Sep 17, 2020 - Sale 2542

Sale 2542 - Lot 215

Price Realized: $ 5,500
?Final Price Realized includes Buyer’s Premium added to Hammer Price
Estimate: $ 5,000 - $ 8,000
BLANCHE LAZZELL
Watercolor No. 3.

Watercolor and gouache on heavy cream wove paper, 1946. 286x252 mm; 11 1/2x10 inches. Signed and dated in ink, lower right recto.

Ex-collection private collection, Chicago.

Exhibited "New York Society of Women Artists," National Academy of Design, New York, May 12-26, 1946, with the label in pen and ink.
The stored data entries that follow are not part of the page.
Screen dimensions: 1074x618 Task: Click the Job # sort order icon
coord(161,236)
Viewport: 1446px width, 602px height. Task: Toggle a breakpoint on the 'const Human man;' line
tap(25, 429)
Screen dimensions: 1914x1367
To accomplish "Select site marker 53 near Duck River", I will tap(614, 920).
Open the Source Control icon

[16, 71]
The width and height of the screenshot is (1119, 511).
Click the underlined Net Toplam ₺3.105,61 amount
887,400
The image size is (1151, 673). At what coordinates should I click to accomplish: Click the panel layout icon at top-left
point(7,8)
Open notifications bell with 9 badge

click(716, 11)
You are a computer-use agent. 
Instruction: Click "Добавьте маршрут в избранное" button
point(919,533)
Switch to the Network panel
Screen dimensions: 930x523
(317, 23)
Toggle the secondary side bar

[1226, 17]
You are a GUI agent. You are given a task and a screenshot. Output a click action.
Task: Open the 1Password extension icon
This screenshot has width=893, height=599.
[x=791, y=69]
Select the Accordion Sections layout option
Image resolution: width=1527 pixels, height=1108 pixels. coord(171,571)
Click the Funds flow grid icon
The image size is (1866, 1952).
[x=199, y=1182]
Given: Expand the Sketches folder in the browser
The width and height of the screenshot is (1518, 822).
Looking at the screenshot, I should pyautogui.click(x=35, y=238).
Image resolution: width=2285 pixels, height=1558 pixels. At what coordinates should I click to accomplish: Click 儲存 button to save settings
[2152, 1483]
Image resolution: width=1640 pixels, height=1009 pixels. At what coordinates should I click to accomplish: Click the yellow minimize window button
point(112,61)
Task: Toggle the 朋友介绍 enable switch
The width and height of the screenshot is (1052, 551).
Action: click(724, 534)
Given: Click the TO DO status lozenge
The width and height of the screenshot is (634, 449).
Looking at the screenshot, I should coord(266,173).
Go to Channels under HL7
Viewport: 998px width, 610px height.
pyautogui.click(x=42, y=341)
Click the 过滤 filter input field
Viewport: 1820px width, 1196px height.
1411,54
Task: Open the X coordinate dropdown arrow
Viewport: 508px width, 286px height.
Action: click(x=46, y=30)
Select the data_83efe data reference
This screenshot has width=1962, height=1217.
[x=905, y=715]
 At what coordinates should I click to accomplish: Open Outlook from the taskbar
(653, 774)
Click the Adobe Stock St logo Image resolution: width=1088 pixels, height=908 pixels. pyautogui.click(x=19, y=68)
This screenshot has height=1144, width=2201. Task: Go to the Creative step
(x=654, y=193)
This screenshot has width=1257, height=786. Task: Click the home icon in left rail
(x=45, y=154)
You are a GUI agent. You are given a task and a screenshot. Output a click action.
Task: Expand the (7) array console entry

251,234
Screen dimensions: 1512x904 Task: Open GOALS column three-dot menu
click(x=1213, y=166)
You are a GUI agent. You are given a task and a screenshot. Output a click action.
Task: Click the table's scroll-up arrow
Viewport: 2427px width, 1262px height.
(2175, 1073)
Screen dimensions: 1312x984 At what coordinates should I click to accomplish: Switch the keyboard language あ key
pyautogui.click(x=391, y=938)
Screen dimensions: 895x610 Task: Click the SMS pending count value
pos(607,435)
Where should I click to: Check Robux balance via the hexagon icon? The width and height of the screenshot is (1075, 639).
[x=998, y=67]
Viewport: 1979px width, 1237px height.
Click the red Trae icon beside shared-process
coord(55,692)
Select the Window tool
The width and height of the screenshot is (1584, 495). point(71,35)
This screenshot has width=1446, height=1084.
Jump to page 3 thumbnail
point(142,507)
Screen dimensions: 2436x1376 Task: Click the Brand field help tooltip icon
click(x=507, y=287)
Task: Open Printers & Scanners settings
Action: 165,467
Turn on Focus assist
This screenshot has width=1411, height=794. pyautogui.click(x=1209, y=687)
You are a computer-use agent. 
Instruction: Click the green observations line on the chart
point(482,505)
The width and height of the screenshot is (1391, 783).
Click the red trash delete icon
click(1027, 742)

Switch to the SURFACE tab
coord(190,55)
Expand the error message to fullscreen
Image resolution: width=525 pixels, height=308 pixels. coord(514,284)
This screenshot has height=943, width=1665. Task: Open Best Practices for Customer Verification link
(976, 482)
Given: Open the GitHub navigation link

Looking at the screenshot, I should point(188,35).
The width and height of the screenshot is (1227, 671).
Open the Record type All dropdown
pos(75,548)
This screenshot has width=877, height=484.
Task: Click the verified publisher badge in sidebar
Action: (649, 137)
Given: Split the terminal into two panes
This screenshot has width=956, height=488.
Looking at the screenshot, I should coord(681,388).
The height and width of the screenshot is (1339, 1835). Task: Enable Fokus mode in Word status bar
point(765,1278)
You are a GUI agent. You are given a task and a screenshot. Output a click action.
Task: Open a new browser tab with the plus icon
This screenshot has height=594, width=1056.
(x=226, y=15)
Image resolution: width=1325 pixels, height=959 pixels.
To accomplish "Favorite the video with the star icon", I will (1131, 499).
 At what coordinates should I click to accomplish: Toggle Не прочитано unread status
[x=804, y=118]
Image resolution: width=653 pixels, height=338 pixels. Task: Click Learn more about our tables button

Born in West Virginia, Lazzell (1878-1956) moved to New York in 1907 and enrolled at the Art Students League, New York. After studying and traveling throughout Europe, Lazzell settled in New England. In 1915 she attended the Cape Cod School of Art in Provincetown, Massachusetts and joined the burgeoning art colony there. Lazzell's color woodcuts, which she exhibited with the group known as the Provincetown Printers Group, were of bright New England townscapes and still lifes. She continued in this tradition of using multiple layers of solid colored forms in her original works (see lot 100) and in her color woodcut prints, known as "white-line" color woodcuts, in which the solid colors were separated by spaces, or white lines, in the paper.

Lazzell studied abstraction in Europe in the 1920s and 1930s but would return to Provincetown annually throughout her life. A true innovator, she experimented with and adopted tenets of the Cubist style, which lent itself well to her geometric style woodcut prints. Though much of her work is representational, she is credited in creating some of the earliest American abstract woodcuts in 1925.